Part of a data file
==========

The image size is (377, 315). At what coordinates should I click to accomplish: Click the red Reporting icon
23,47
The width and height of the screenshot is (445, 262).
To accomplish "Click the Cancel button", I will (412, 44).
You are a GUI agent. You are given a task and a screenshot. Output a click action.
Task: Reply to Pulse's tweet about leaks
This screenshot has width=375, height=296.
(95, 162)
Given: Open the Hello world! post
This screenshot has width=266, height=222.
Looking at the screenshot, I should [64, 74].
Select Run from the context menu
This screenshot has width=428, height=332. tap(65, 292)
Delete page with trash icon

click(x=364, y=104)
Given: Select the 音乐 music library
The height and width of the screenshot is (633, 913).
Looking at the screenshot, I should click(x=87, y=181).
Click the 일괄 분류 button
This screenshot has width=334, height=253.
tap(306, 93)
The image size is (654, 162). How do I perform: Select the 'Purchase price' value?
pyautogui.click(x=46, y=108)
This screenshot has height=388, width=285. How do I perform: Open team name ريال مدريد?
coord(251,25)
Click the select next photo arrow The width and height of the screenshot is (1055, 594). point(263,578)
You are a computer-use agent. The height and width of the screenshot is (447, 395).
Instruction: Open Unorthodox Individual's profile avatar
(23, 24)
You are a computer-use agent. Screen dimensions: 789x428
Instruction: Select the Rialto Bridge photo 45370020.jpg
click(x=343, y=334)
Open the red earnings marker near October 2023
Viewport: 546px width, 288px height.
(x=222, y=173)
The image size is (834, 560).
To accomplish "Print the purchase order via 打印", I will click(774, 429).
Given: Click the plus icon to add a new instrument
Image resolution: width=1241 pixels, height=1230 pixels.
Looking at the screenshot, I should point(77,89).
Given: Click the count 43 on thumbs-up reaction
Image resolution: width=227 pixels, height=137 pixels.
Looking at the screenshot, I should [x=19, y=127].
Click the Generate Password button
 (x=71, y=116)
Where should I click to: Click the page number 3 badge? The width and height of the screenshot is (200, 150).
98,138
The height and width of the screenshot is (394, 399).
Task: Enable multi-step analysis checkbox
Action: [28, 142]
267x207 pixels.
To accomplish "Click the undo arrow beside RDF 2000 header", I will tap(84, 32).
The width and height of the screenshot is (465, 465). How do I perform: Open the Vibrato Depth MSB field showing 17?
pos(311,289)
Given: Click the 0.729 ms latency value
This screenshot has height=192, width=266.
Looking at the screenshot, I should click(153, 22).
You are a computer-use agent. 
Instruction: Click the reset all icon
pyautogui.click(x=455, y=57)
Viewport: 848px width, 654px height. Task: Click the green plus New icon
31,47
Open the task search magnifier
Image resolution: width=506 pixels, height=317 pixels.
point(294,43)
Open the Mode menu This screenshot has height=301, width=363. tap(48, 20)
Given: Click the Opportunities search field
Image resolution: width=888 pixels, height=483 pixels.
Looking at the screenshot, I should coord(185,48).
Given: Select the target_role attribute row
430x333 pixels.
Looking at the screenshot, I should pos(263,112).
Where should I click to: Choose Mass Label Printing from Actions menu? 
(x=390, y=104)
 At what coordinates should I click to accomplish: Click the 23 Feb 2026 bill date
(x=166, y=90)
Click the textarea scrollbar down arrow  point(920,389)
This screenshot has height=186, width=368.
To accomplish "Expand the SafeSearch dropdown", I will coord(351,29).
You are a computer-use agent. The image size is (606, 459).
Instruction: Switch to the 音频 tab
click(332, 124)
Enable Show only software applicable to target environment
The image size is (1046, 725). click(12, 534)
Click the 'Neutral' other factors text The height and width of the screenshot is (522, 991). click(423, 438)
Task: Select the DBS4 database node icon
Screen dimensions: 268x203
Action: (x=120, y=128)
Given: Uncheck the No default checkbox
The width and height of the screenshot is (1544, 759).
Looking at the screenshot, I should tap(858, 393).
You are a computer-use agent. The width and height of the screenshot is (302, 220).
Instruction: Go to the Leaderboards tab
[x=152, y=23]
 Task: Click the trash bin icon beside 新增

==========

Task instructions
Return every line of the material above without any change.

Reply
The image size is (377, 315). At what coordinates should I click to accomplish: Click the red Reporting icon
23,47
The width and height of the screenshot is (445, 262).
To accomplish "Click the Cancel button", I will (412, 44).
You are a GUI agent. You are given a task and a screenshot. Output a click action.
Task: Reply to Pulse's tweet about leaks
This screenshot has width=375, height=296.
(95, 162)
Given: Open the Hello world! post
This screenshot has width=266, height=222.
Looking at the screenshot, I should [64, 74].
Select Run from the context menu
This screenshot has width=428, height=332. tap(65, 292)
Delete page with trash icon

click(x=364, y=104)
Given: Select the 音乐 music library
The height and width of the screenshot is (633, 913).
Looking at the screenshot, I should click(x=87, y=181).
Click the 일괄 분류 button
This screenshot has width=334, height=253.
tap(306, 93)
The image size is (654, 162). How do I perform: Select the 'Purchase price' value?
pyautogui.click(x=46, y=108)
This screenshot has height=388, width=285. How do I perform: Open team name ريال مدريد?
coord(251,25)
Click the select next photo arrow The width and height of the screenshot is (1055, 594). point(263,578)
You are a computer-use agent. The height and width of the screenshot is (447, 395).
Instruction: Open Unorthodox Individual's profile avatar
(23, 24)
You are a computer-use agent. Screen dimensions: 789x428
Instruction: Select the Rialto Bridge photo 45370020.jpg
click(x=343, y=334)
Open the red earnings marker near October 2023
Viewport: 546px width, 288px height.
(x=222, y=173)
The image size is (834, 560).
To accomplish "Print the purchase order via 打印", I will click(774, 429).
Given: Click the plus icon to add a new instrument
Image resolution: width=1241 pixels, height=1230 pixels.
Looking at the screenshot, I should point(77,89).
Given: Click the count 43 on thumbs-up reaction
Image resolution: width=227 pixels, height=137 pixels.
Looking at the screenshot, I should [x=19, y=127].
Click the Generate Password button
 (x=71, y=116)
Where should I click to: Click the page number 3 badge? The width and height of the screenshot is (200, 150).
98,138
The height and width of the screenshot is (394, 399).
Task: Enable multi-step analysis checkbox
Action: [28, 142]
267x207 pixels.
To accomplish "Click the undo arrow beside RDF 2000 header", I will tap(84, 32).
The width and height of the screenshot is (465, 465). How do I perform: Open the Vibrato Depth MSB field showing 17?
pos(311,289)
Given: Click the 0.729 ms latency value
This screenshot has height=192, width=266.
Looking at the screenshot, I should click(153, 22).
You are a computer-use agent. 
Instruction: Click the reset all icon
pyautogui.click(x=455, y=57)
Viewport: 848px width, 654px height. Task: Click the green plus New icon
31,47
Open the task search magnifier
Image resolution: width=506 pixels, height=317 pixels.
point(294,43)
Open the Mode menu This screenshot has height=301, width=363. tap(48, 20)
Given: Click the Opportunities search field
Image resolution: width=888 pixels, height=483 pixels.
Looking at the screenshot, I should coord(185,48).
Given: Select the target_role attribute row
430x333 pixels.
Looking at the screenshot, I should pos(263,112).
Where should I click to: Choose Mass Label Printing from Actions menu? 
(x=390, y=104)
 At what coordinates should I click to accomplish: Click the 23 Feb 2026 bill date
(x=166, y=90)
Click the textarea scrollbar down arrow  point(920,389)
This screenshot has height=186, width=368.
To accomplish "Expand the SafeSearch dropdown", I will coord(351,29).
You are a computer-use agent. The image size is (606, 459).
Instruction: Switch to the 音频 tab
click(332, 124)
Enable Show only software applicable to target environment
The image size is (1046, 725). click(12, 534)
Click the 'Neutral' other factors text The height and width of the screenshot is (522, 991). click(423, 438)
Task: Select the DBS4 database node icon
Screen dimensions: 268x203
Action: (x=120, y=128)
Given: Uncheck the No default checkbox
The width and height of the screenshot is (1544, 759).
Looking at the screenshot, I should tap(858, 393).
You are a computer-use agent. The width and height of the screenshot is (302, 220).
Instruction: Go to the Leaderboards tab
[x=152, y=23]
 Task: Click the trash bin icon beside 新增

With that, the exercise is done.